「Occam Cycle」は、電車の駅やバス停などから最終目的地までの「ラストマイル」向けに設計された折り畳み自転車。折り畳みに必要な時間と手間を極限まで減らすことを目指している。折り畳みにかかる時間はわずか5秒。このため、利用者は「Occam Cycle」を素早く折り畳んで電車やバスに乗車し、降車後すぐに元の状態に戻して走行し始めることが可能だ。

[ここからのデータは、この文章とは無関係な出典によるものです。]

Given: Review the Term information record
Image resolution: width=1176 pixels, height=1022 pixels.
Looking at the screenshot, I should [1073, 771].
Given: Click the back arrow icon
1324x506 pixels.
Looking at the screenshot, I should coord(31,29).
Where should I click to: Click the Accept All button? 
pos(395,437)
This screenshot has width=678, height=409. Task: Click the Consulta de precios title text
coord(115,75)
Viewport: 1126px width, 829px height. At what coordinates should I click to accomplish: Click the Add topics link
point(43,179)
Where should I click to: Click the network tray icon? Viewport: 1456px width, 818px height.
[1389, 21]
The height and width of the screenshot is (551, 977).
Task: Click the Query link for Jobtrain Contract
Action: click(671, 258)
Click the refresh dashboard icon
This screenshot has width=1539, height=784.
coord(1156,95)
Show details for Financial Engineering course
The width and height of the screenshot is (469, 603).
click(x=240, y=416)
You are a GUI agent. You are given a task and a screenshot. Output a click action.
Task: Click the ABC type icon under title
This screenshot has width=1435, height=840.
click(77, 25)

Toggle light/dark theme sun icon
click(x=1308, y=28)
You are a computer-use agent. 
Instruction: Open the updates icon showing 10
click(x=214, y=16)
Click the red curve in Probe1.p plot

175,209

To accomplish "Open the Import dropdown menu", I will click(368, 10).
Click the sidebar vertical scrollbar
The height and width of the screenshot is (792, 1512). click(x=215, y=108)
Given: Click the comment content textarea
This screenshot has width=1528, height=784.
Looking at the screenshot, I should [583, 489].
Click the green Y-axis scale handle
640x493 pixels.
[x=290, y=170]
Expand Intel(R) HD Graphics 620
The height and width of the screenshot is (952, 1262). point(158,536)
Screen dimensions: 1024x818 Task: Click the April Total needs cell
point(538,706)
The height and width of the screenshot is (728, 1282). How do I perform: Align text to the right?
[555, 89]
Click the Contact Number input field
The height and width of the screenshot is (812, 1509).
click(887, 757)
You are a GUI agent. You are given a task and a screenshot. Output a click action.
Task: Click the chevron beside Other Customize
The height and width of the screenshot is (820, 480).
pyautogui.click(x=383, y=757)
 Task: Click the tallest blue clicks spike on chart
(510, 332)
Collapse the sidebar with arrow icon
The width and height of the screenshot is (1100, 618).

「Occam Cycle」が折り畳み機構を簡略化できた秘密は、サドルを取り払ったこと。これにより、“ヘッドチューブを倒すだけ”、というシンプルな折り畳み方式を実現した。通常であればヘッドチューブを後方に倒すとサドルやシートポストにぶつかってしまう。だがサドルが無い「Occam Cycle」では、サドルとヘッドチューブの衝突を避ける機構が不要となった。
サドルを取り払ったことは、車体の軽量化にも大きく貢献した。「Occam Cycle」の重量はわずか9キロ。この重量であれば、折り畳んだ状態での持ち運びも簡単だ。電車やバスへの持ち込みも、より気軽にできるようになる。
階段などの昇降も楽にこなせる
ただし、サドルを取り払ったことで、「Occam Cycle」は利用者に常に“立ち漕ぎ”を強いることになった。立ち漕ぎで走行できる時間は15分程度が限界。長距離の移動は困難だ。「Occam Cycle」は、ラストマイルの移動のためだけに設計された、特殊目的の乗り物と言えるだろう。
価格は325ドル(約3万4,084円)を予定。現時点では、米国以外での販売は検討していないということだ。